Posted to by Ilya Ganelin <> on 2016/01/23 02:52:13 UTC

Spark LDA

Hi all - I'm running the Spark LDA algorithm on a dataset of roughly 3
million terms with a resulting RDD of approximately 20 GB on a 5 node
cluster with 10 executors (3 cores each) and 14gb of memory per executor.

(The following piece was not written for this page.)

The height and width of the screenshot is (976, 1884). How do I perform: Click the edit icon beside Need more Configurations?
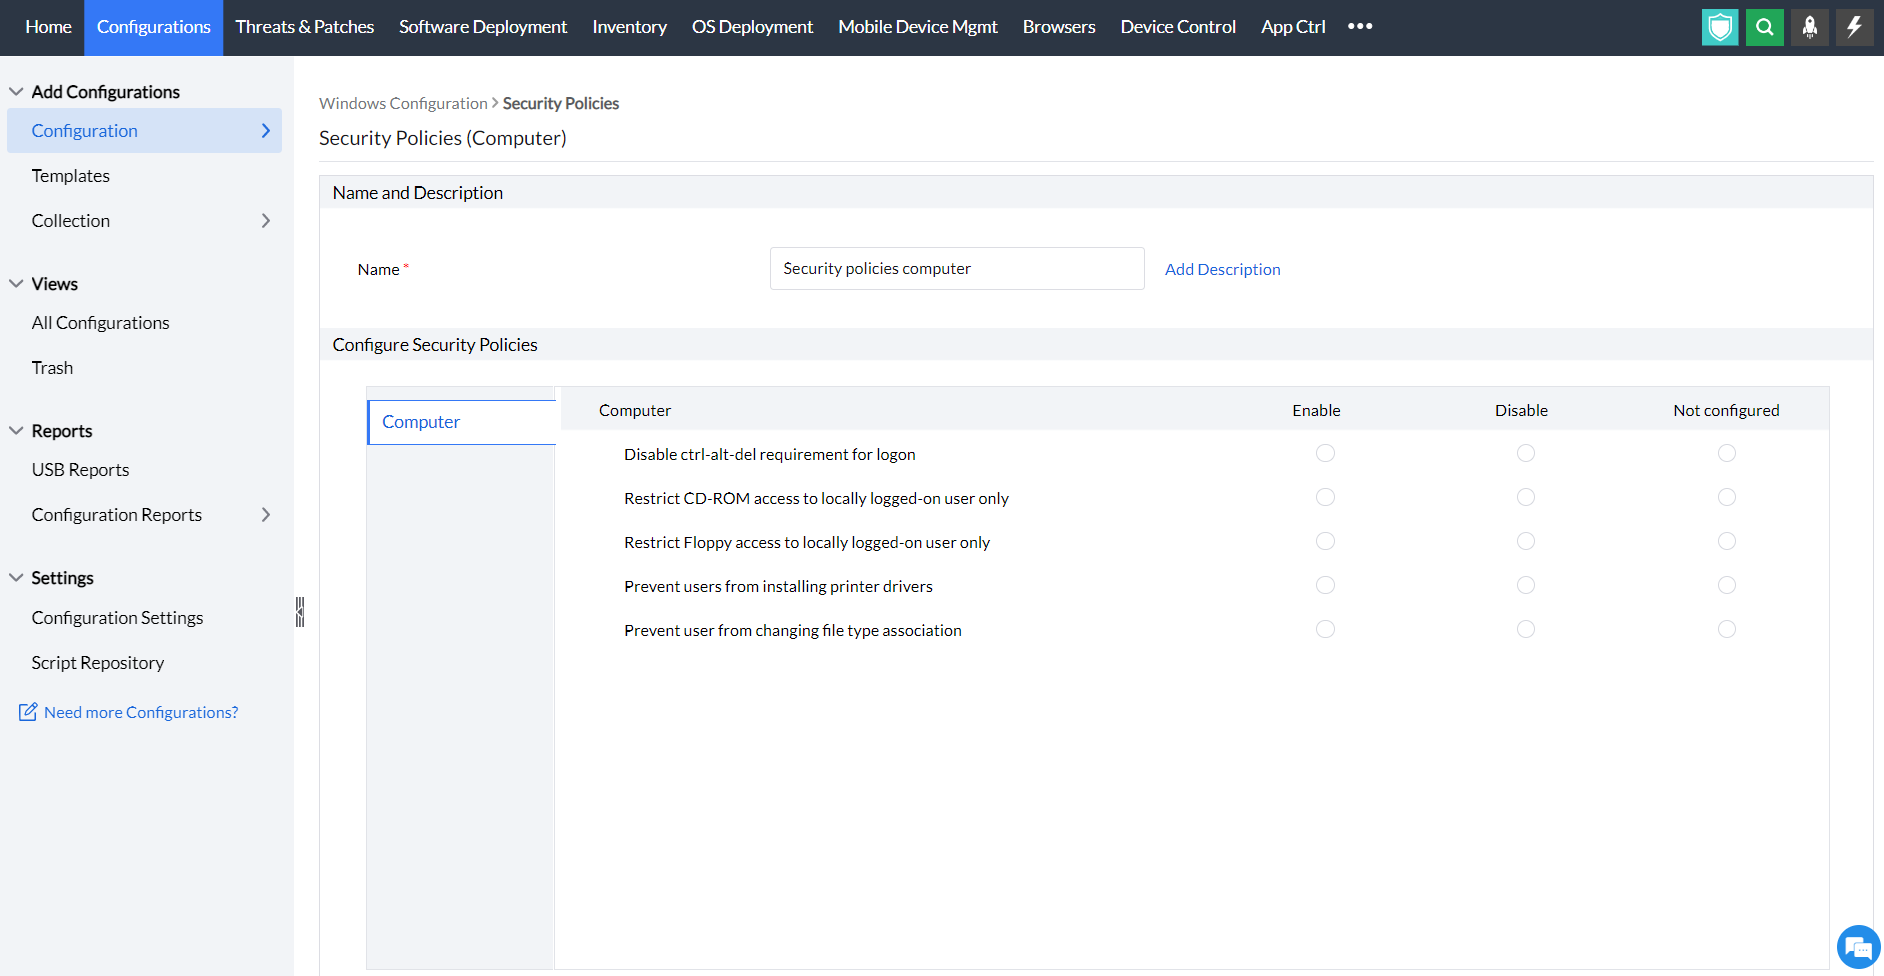point(28,712)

As the application runs, I'm seeing progressively longer execution times
for the mapPartitions stage (18s - 56s - 3.4min) being caused by
progressively longer shuffle read times. Is there any way to speed up to
tune this out? My configs are below.

screen spark-shell --driver-memory 15g --num-executors 10 --executor-cores
--conf "spark.executor.memory=14g"
--conf ""
--conf "spark.shuffle.consolidateFiles=true"
--conf "spark.dynamicAllocation.enabled=false"
--conf "spark.shuffle.manager=tungsten-sort"
--conf "spark.akka.frameSize=1028"
--conf "spark.executor.extraJavaOptions=-Xss256k -XX:MaxPermSize=128m
-XX:PermSize=96m -XX:MaxTenuringThreshold=2 -XX:SurvivorRatio=6
-XX:+UseParNewGC -XX:+UseConcMarkSweepGC -XX:+CMSParallelRemarkEnabled
-XX:CMSInitiatingOccupancyFraction=75 -XX:+UseCMSInitiatingOccupancyOnly
-XX:+AggressiveOpts -XX:+UseCompressedOops" --master yarn-client

-Ilya Ganelin